Disparity Among Standards

By Heather Smelser, M.Ed., NBCT

Teacher Consultant for the STEM Education Center


In an article today by the Star Tribune from Minneapolis-St. Paul, Minnesota, Norman Draper and Allie Shaw report that “Student scores on the Minnesota state science test continue to improve, but at a slower pace than last year.” They cite the fact that in Minnesota’s schools the students do not have to pass the Minnesota Comprehensive Assessment (MCA) II Science Tests to graduate but their educators say, “the science tests have an importance that goes beyond scores and passing rates.” The article states that the teachers realize that science is a field where students in the US must excel to keep up with our technological advances and to compete globally. See the complete article here: http://www.startribune.com/local/99283559.html?page=1&c=y.


Minnesota’s school systems, like systems nationwide, are seeing the importance of STEM (Science, Technology, Engineerying and Math) Education. From that knowledge the states have developed standards that they hope will lead their students in the right direction to keep up and compete.


As a Teacher Consultant for the STEM Education Center, I have been able to compare the standards developed by each of our fifty states. Access our findings here. What we found was a disparity among state standards in the breadth and depth of what is expected from each state’s teachers and students.


Written standards range from one state’s expectation that 6th through 9th grade, “Students can understand and apply concepts related to mechanics, forces, and motion” to another state’s standard that says, “The student will investigate and understand basic sources of energy, their origins, transformations, and uses.
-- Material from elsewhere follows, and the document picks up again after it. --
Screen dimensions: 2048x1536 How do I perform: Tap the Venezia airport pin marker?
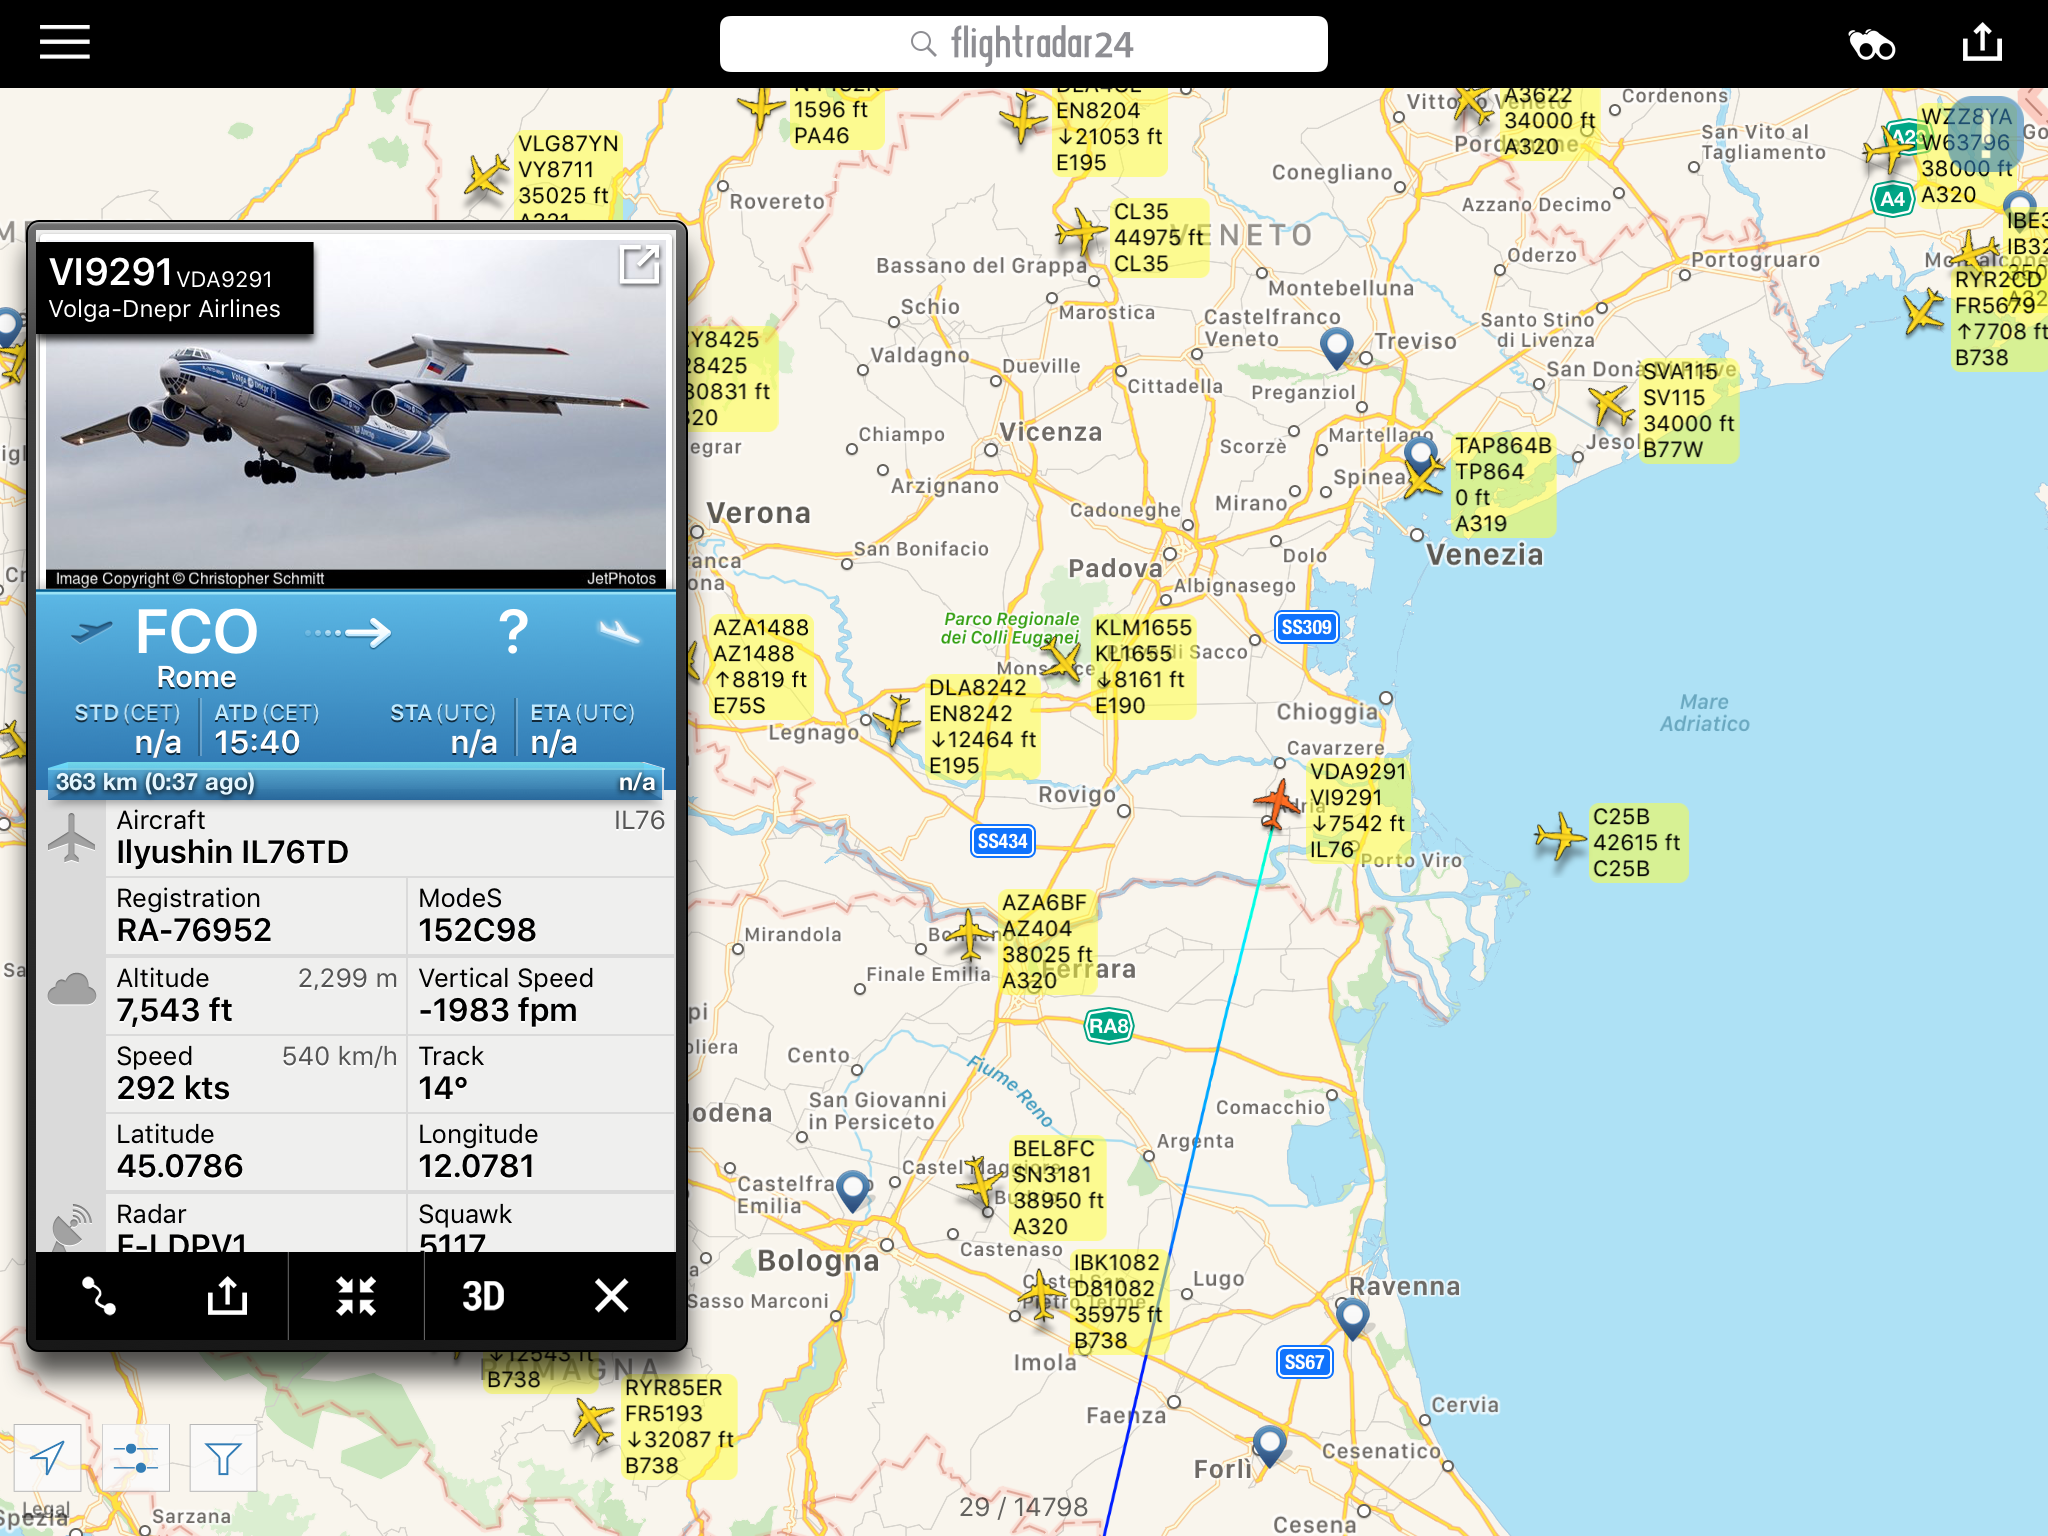[x=1419, y=456]
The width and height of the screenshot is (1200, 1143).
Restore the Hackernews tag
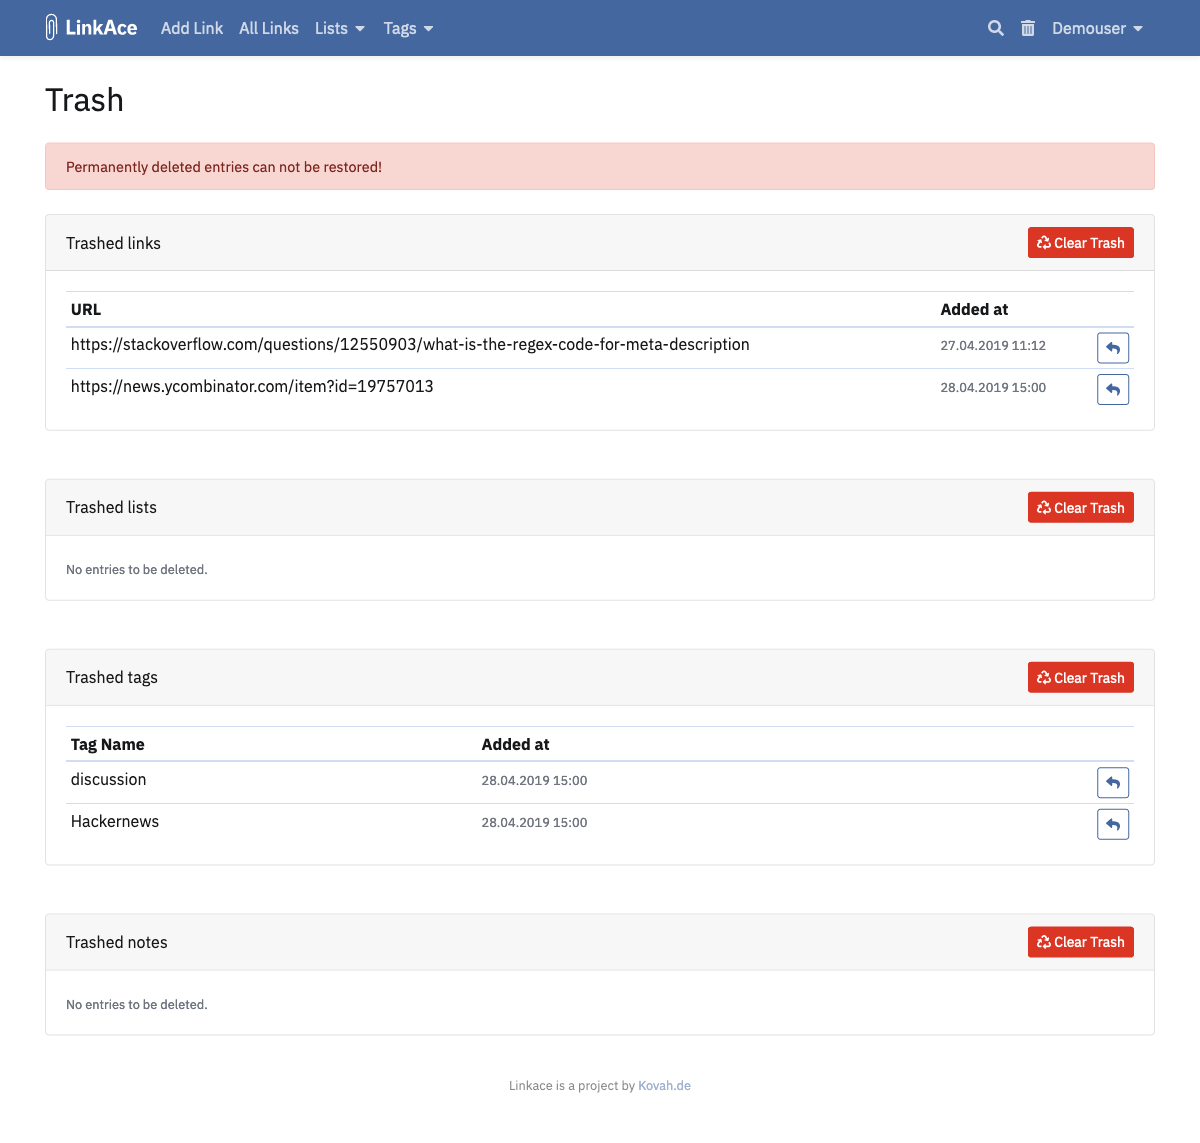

Key concepts include potential and kinetic energy; the role of the sun in the formation of most energy sources on Earth; nonrenewable energy sources (fossil fuels including petroleum, natural gas, and coal); renewable energy sources (wood, wind, hydro, geothermal, tidal, and solar); and energy transformations (heat/light to mechanical, chemical, and electrical energy).”


It is glaringly obvious that the states are paying attention to basic concepts in what they want their students to be able to know and do but when standards are written in such different formats what exactly will the student be learning and how is the teacher supposed to assess what they have done?


This is but one example of state standards but shows the obvious disparity in how states are trying to achieve that STEM Education.